== Segment start ==

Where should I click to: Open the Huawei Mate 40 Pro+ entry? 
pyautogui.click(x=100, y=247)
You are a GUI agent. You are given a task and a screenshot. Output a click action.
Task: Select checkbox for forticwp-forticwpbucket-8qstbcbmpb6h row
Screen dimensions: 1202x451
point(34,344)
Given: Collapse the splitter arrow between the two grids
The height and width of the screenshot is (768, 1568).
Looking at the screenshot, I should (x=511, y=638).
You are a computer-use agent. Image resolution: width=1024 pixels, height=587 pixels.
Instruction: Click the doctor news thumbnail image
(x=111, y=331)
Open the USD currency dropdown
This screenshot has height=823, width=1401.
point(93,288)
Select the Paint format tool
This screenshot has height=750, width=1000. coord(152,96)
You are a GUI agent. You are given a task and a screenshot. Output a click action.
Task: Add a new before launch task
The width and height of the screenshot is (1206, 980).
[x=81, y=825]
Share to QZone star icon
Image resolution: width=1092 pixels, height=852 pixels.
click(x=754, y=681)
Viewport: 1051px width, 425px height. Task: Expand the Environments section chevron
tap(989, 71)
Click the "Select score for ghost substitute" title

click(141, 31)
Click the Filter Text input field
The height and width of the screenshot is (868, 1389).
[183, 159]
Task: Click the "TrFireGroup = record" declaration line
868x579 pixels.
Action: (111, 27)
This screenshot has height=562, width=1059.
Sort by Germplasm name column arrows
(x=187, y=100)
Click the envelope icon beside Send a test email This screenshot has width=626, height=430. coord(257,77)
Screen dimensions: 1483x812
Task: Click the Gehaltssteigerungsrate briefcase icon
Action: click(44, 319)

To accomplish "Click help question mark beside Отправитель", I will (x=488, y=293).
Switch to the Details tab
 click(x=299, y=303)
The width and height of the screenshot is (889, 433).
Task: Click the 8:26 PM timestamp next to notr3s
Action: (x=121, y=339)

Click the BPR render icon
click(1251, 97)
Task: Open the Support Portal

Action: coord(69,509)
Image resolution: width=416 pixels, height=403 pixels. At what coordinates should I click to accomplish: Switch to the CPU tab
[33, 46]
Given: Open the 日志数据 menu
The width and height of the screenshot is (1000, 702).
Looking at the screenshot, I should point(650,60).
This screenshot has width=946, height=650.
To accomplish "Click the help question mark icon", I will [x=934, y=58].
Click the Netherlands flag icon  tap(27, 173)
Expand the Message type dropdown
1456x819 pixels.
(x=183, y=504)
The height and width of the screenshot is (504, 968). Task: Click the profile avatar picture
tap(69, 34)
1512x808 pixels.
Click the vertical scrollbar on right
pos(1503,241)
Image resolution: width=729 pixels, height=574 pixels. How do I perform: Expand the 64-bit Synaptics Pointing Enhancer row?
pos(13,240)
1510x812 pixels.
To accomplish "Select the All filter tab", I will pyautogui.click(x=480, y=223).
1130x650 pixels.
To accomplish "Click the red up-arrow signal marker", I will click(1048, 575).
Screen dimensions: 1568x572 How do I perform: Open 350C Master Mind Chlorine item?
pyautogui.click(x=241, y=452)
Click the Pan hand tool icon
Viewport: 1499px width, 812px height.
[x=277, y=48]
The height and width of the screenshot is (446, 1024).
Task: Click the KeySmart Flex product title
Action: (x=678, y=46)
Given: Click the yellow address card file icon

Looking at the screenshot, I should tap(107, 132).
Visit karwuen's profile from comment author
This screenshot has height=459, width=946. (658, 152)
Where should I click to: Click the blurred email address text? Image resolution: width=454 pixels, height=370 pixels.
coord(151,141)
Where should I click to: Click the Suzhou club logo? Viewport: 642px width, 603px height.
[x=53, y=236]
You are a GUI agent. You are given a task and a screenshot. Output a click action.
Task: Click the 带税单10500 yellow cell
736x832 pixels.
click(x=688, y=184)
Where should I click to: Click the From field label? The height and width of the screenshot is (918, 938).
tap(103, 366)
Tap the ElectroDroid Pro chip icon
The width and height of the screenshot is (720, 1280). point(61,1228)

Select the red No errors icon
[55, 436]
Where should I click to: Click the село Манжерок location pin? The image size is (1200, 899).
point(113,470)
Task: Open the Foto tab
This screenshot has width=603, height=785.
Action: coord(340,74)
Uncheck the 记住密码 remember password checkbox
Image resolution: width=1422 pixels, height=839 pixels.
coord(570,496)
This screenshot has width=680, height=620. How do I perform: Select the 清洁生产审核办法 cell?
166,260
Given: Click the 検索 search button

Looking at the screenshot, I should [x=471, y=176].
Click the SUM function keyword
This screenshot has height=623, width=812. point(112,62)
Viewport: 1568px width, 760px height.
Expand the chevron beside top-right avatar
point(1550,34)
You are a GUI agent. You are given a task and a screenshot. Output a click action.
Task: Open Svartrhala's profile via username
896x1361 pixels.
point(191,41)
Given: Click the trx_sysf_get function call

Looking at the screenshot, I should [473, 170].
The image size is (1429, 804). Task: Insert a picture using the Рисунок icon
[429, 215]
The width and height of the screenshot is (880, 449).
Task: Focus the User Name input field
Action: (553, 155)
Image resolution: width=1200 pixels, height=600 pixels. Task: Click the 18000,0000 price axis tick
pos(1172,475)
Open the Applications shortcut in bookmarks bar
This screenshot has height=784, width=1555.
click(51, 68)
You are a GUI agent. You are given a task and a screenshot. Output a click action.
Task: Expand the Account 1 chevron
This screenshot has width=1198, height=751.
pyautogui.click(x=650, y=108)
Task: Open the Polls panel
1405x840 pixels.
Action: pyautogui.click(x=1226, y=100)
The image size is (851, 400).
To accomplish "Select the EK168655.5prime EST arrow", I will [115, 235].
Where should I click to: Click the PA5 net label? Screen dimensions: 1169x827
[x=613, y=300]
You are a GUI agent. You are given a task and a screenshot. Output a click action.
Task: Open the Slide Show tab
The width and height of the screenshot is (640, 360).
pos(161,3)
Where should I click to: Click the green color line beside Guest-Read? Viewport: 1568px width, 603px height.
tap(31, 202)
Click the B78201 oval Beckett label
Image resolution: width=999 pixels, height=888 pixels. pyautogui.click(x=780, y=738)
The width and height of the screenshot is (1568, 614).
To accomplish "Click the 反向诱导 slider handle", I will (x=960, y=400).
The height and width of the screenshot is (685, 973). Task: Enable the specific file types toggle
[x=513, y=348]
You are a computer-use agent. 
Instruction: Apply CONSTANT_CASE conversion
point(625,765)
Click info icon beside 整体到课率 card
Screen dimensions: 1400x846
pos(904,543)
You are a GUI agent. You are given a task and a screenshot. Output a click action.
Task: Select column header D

== Segment end ==

* **BRIEF**: Retype all of the material exactly as it stands above.

* **ANSWER FOR THE TASK**:
Where should I click to: Open the Huawei Mate 40 Pro+ entry? 
pyautogui.click(x=100, y=247)
You are a GUI agent. You are given a task and a screenshot. Output a click action.
Task: Select checkbox for forticwp-forticwpbucket-8qstbcbmpb6h row
Screen dimensions: 1202x451
point(34,344)
Given: Collapse the splitter arrow between the two grids
The height and width of the screenshot is (768, 1568).
Looking at the screenshot, I should (x=511, y=638).
You are a computer-use agent. Image resolution: width=1024 pixels, height=587 pixels.
Instruction: Click the doctor news thumbnail image
(x=111, y=331)
Open the USD currency dropdown
This screenshot has height=823, width=1401.
point(93,288)
Select the Paint format tool
This screenshot has height=750, width=1000. coord(152,96)
You are a GUI agent. You are given a task and a screenshot. Output a click action.
Task: Add a new before launch task
The width and height of the screenshot is (1206, 980).
[x=81, y=825]
Share to QZone star icon
Image resolution: width=1092 pixels, height=852 pixels.
click(x=754, y=681)
Viewport: 1051px width, 425px height. Task: Expand the Environments section chevron
tap(989, 71)
Click the "Select score for ghost substitute" title

click(141, 31)
Click the Filter Text input field
The height and width of the screenshot is (868, 1389).
[183, 159]
Task: Click the "TrFireGroup = record" declaration line
868x579 pixels.
Action: (111, 27)
This screenshot has height=562, width=1059.
Sort by Germplasm name column arrows
(x=187, y=100)
Click the envelope icon beside Send a test email This screenshot has width=626, height=430. coord(257,77)
Screen dimensions: 1483x812
Task: Click the Gehaltssteigerungsrate briefcase icon
Action: click(44, 319)

To accomplish "Click help question mark beside Отправитель", I will (x=488, y=293).
Switch to the Details tab
 click(x=299, y=303)
The width and height of the screenshot is (889, 433).
Task: Click the 8:26 PM timestamp next to notr3s
Action: (x=121, y=339)

Click the BPR render icon
click(1251, 97)
Task: Open the Support Portal

Action: coord(69,509)
Image resolution: width=416 pixels, height=403 pixels. At what coordinates should I click to accomplish: Switch to the CPU tab
[33, 46]
Given: Open the 日志数据 menu
The width and height of the screenshot is (1000, 702).
Looking at the screenshot, I should point(650,60).
This screenshot has width=946, height=650.
To accomplish "Click the help question mark icon", I will [x=934, y=58].
Click the Netherlands flag icon  tap(27, 173)
Expand the Message type dropdown
1456x819 pixels.
(x=183, y=504)
The height and width of the screenshot is (504, 968). Task: Click the profile avatar picture
tap(69, 34)
1512x808 pixels.
Click the vertical scrollbar on right
pos(1503,241)
Image resolution: width=729 pixels, height=574 pixels. How do I perform: Expand the 64-bit Synaptics Pointing Enhancer row?
pos(13,240)
1510x812 pixels.
To accomplish "Select the All filter tab", I will pyautogui.click(x=480, y=223).
1130x650 pixels.
To accomplish "Click the red up-arrow signal marker", I will click(1048, 575).
Screen dimensions: 1568x572 How do I perform: Open 350C Master Mind Chlorine item?
pyautogui.click(x=241, y=452)
Click the Pan hand tool icon
Viewport: 1499px width, 812px height.
[x=277, y=48]
The height and width of the screenshot is (446, 1024).
Task: Click the KeySmart Flex product title
Action: (x=678, y=46)
Given: Click the yellow address card file icon

Looking at the screenshot, I should tap(107, 132).
Visit karwuen's profile from comment author
This screenshot has height=459, width=946. (658, 152)
Where should I click to: Click the blurred email address text? Image resolution: width=454 pixels, height=370 pixels.
coord(151,141)
Where should I click to: Click the Suzhou club logo? Viewport: 642px width, 603px height.
[x=53, y=236]
You are a GUI agent. You are given a task and a screenshot. Output a click action.
Task: Click the 带税单10500 yellow cell
736x832 pixels.
click(x=688, y=184)
Where should I click to: Click the From field label? The height and width of the screenshot is (918, 938).
tap(103, 366)
Tap the ElectroDroid Pro chip icon
The width and height of the screenshot is (720, 1280). point(61,1228)

Select the red No errors icon
[55, 436]
Where should I click to: Click the село Манжерок location pin? The image size is (1200, 899).
point(113,470)
Task: Open the Foto tab
This screenshot has width=603, height=785.
Action: coord(340,74)
Uncheck the 记住密码 remember password checkbox
Image resolution: width=1422 pixels, height=839 pixels.
coord(570,496)
This screenshot has width=680, height=620. How do I perform: Select the 清洁生产审核办法 cell?
166,260
Given: Click the 検索 search button

Looking at the screenshot, I should [x=471, y=176].
Click the SUM function keyword
This screenshot has height=623, width=812. point(112,62)
Viewport: 1568px width, 760px height.
Expand the chevron beside top-right avatar
point(1550,34)
You are a GUI agent. You are given a task and a screenshot. Output a click action.
Task: Open Svartrhala's profile via username
896x1361 pixels.
point(191,41)
Given: Click the trx_sysf_get function call

Looking at the screenshot, I should [473, 170].
The image size is (1429, 804). Task: Insert a picture using the Рисунок icon
[429, 215]
The width and height of the screenshot is (880, 449).
Task: Focus the User Name input field
Action: (553, 155)
Image resolution: width=1200 pixels, height=600 pixels. Task: Click the 18000,0000 price axis tick
pos(1172,475)
Open the Applications shortcut in bookmarks bar
This screenshot has height=784, width=1555.
click(51, 68)
You are a GUI agent. You are given a task and a screenshot. Output a click action.
Task: Expand the Account 1 chevron
This screenshot has width=1198, height=751.
pyautogui.click(x=650, y=108)
Task: Open the Polls panel
1405x840 pixels.
Action: pyautogui.click(x=1226, y=100)
The image size is (851, 400).
To accomplish "Select the EK168655.5prime EST arrow", I will [115, 235].
Where should I click to: Click the PA5 net label? Screen dimensions: 1169x827
[x=613, y=300]
You are a GUI agent. You are given a task and a screenshot. Output a click action.
Task: Open the Slide Show tab
The width and height of the screenshot is (640, 360).
pos(161,3)
Where should I click to: Click the green color line beside Guest-Read? Viewport: 1568px width, 603px height.
tap(31, 202)
Click the B78201 oval Beckett label
Image resolution: width=999 pixels, height=888 pixels. pyautogui.click(x=780, y=738)
The width and height of the screenshot is (1568, 614).
To accomplish "Click the 反向诱导 slider handle", I will (x=960, y=400).
The height and width of the screenshot is (685, 973). Task: Enable the specific file types toggle
[x=513, y=348]
You are a computer-use agent. 
Instruction: Apply CONSTANT_CASE conversion
point(625,765)
Click info icon beside 整体到课率 card
Screen dimensions: 1400x846
pos(904,543)
You are a GUI agent. You are given a task and a screenshot. Output a click action.
Task: Select column header D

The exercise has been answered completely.